Today we'll explain how do modern databases allow us to perform backups without blocking - thus enabling users to operate on them while the backup is beign made continuously in the background. We'll also show how this approach allow us to restore database to any point in past.
While there's no single universal tool to complete these tasks - each database is different after all - we'll use a Litestream (a Go backup tool working over SQLite) as a point of reference when going into the practical details, but we'll also cover different techniques and optimizations that could have been made and applied not only to SQLite but other databases as well.
How do databases manage data on disk?
If we're about to backup our database we first need to understand how it manages the data in the persistent memory (disk). Most of the existing databases use either B+Tree or LSM data structures to persist data. Here we'll focus of B+Trees - since all of the most popular SQL database implementation use this approach - but what we're going to talk about is also applicable to most Log Structured Merge trees.
The basic persistence unit of a B+Tree is called page. Pages are organized into tree structure with a root page usually being stored at the beginning of a database file. It typically has a metadata required to recursivelly navigate over pages to access the rest of the tree's nodes, as well as recycle released pages for future reuse.
All pages have the same size, which allows us to quickly lookup for them on the disk. For SQL databases like Postgres, SQLServer or Oracle, this page size is fixed and set to 8KiB. Since SQLite is used in variety of environments (from server-side hosting like Turso to embedded devices and even malware), the page size is configurable, between 512B and 64KiB, with 4KiB as a default.
Write-ahead Log
Whenever a SQLite is about to insert or modify a record it's first creating a copy of an entire page containing that record. This happens always, no matter how small the change is. It means that even if you're about to modify just a single bit, SQLite will still copy full page.
Now, currently pages in SQLite are managed in one of two ways:
- Rollback Journal - used by default - where the previous (unchanged) version of the page is stored in a separate rollback journal file, then the target page in a database file is modified. If process fails abruptly, upon opening SQLite again, restore process will override all uncommitted modified pages in a database file back with their previous versions from the journal.
- Write-ahead Log works in reverse to rollback journal. The modified page version is stored in a side file - the log - in an append only fashion. SQLite now keeps index of pages, which are now split between database file and write-ahead log (WAL). Once in a while, during so called checkpoint process, all committed pages stored in WAL are replacing their previous versions in a database file. Once a WAL file has been sucessfully applied, it can be truncated. If process did die and database has to be restored, we can simply invoke checkpoint to fix database into its most actual state.
For our purposes, we're going to use write-ahead log (your can turn it on by simply calling PRAGMA journal_mode=WAL;
on newly opened SQLite database). In a sense this approach is very similar to event-sourcing, but applied on a database level.

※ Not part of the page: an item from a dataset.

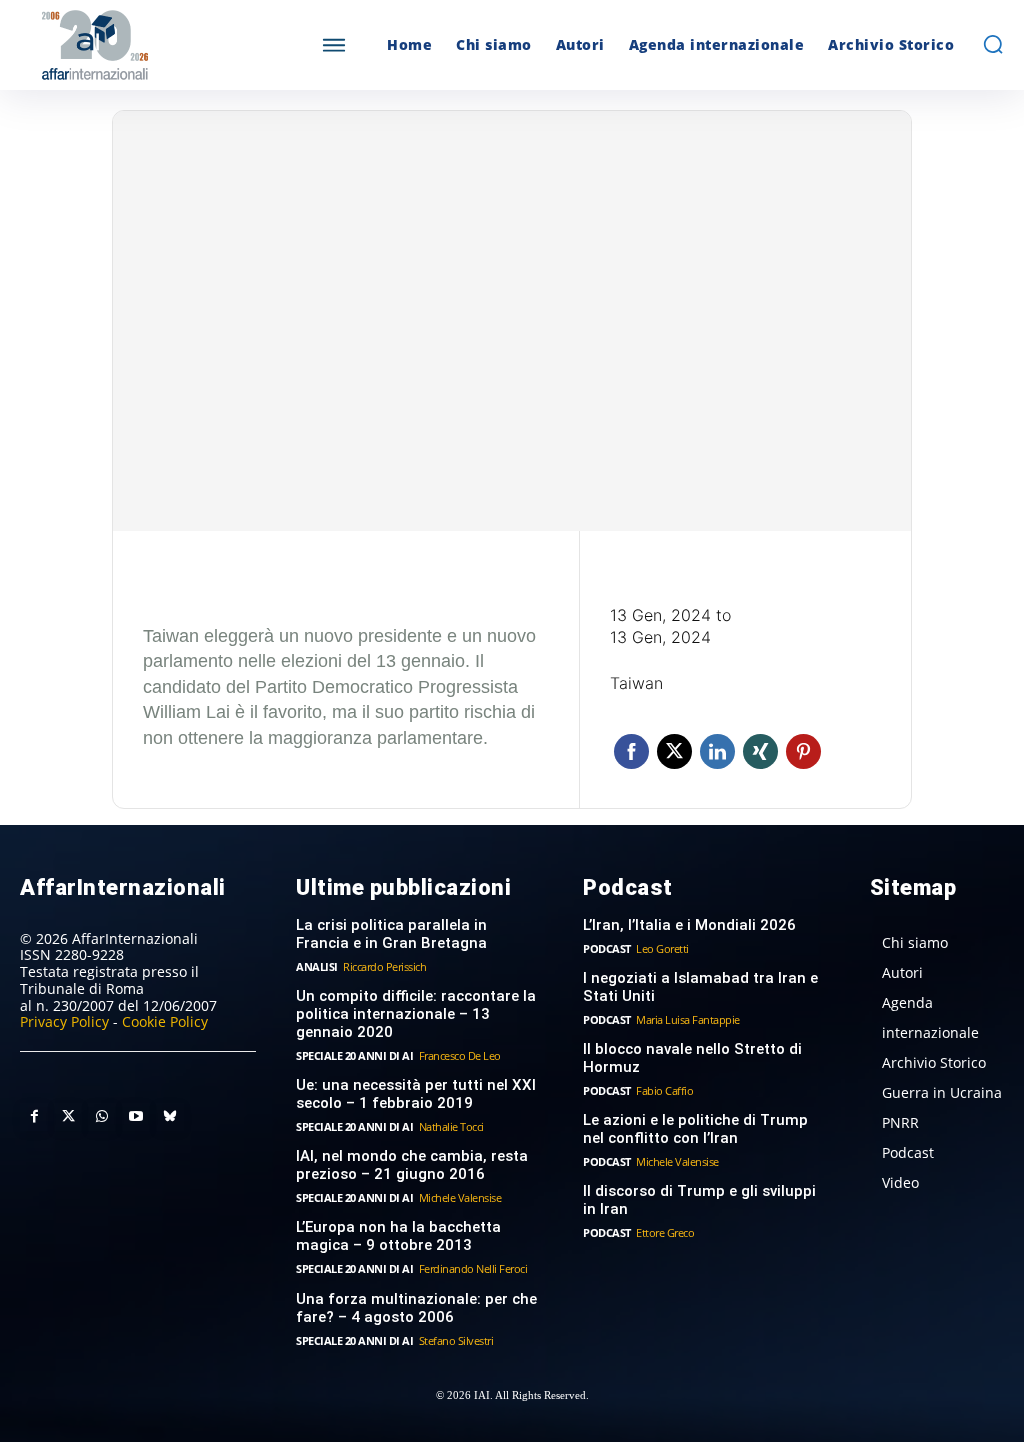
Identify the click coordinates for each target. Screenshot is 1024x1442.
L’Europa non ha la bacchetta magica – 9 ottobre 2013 (398, 1236)
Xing (760, 751)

It's very practical, as the log file allows us to track all changes on the database by simply scanning it over. This property is also used by tools for change data capture (CDC): Debezium working on Postgres is one of them.

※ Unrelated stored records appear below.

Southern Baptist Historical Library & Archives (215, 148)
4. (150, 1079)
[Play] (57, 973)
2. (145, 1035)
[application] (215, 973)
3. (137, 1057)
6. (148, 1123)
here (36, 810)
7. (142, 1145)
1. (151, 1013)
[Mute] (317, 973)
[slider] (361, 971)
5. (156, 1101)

Write-ahead log also allow us to easily recreate the database state by simply flushing all changes - assuming they are well structured - to a WAL file and requesting SQLite for a checkpoint. Can you see already where are we going?
Backing up the WAL
Old fashioned database backups were just about copying a database file/folder aside. This usually required a period of technical break, during which operators had to guarantee that the copied files won't be changed, as this would compromise database integrity. Therefore all services using it had to be stopped or would work at limited capabilities.
With the theory above we can now envision our backup process - all we need is a initial copy of a database file, followed by continuous copying fragments of growing write-ahead log. Since WAL is append-only by definition, we can safely read from it without locking the file itself. The only periods, where an existing database file changes and WAL gets truncated, are during checkpoint calls. However SQLite has well defined rules when that happens:
- It won't truncate WAL file, if there are other transactions open at the same time. It means, that if our backup service keeps an open transaction, it can prevent undesired file changes from happening. This is exactly how most tools like Litestream operate.

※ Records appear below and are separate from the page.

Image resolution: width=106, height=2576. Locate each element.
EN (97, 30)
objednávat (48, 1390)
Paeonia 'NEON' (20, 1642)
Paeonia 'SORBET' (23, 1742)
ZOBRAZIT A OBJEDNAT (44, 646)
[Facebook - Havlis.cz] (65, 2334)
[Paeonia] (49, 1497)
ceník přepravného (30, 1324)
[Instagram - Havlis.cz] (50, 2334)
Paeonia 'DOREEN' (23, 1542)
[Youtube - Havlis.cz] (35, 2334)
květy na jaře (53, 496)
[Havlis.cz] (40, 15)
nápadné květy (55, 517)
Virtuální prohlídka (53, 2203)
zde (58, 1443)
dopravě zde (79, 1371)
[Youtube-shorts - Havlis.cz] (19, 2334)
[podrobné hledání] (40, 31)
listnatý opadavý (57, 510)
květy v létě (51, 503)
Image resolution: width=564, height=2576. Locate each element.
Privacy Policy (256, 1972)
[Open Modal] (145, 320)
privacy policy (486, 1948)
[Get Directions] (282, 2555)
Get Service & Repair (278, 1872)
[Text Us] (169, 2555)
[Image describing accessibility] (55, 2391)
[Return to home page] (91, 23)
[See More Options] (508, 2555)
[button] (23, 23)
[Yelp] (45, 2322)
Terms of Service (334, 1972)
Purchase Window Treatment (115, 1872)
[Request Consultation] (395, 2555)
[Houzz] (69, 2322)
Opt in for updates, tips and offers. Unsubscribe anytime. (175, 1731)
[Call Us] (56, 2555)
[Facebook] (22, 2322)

- Additionally SQLite doesn't try to checkpoint on every transaction. Checkpoints imply random lookups on database file in order to find location of the pages to be overriden. And random file lookups take longer than sequential disk access provided by WAL. Therefore auto-checkpoint will first wait for a sufficient number of pages (1000 by default) to be appended to WAL before calling for checkpoint. This lets us amortize latency caused by disk writes, as write operation can return right after sequential write to WAL is complete.
Additionally we don't want to backup every new single page that we notice appearing in WAL file. First if process is killed before transaction is committed, we don't apply its changes - doing so would violate ACID guarantees of transaction and potentially treaten the data consistency. Additionally we can easily imagine scenario, where some write-heavy changes are done within a transaction scope simply to be rolled back at the end. We don't need backup of pages that are simply going to be discarded anyway.
In order to be concious about what are we backing up, we need a bit better understanding of WAL file structure. It's not that complicated: every WAL file starts with a 32B header followed by pages prefixed by 24B frame headers (within a WAL we use use term frame to describe page with an extra metadata header required to apply that page later during checkpoint).
Most important for us is the 4th byte offset, where we have a field used for defining a commit transaction frame. Anything other than 0 means, it's the last frame of the transaction and all frames up to this point can be safelly applied (or backed up). Since atm. SQLite allows only a single writer transaction at the time, we can easily backup the WAL by reading WAL file segments from one commit frame offset to another. Keep in mind that checkpoint may cause WAL file to be truncated, therefore causing read offsets to go back. Once we determined a log file segment that's safe to be copied to backup volume, there are few more decisions to be made.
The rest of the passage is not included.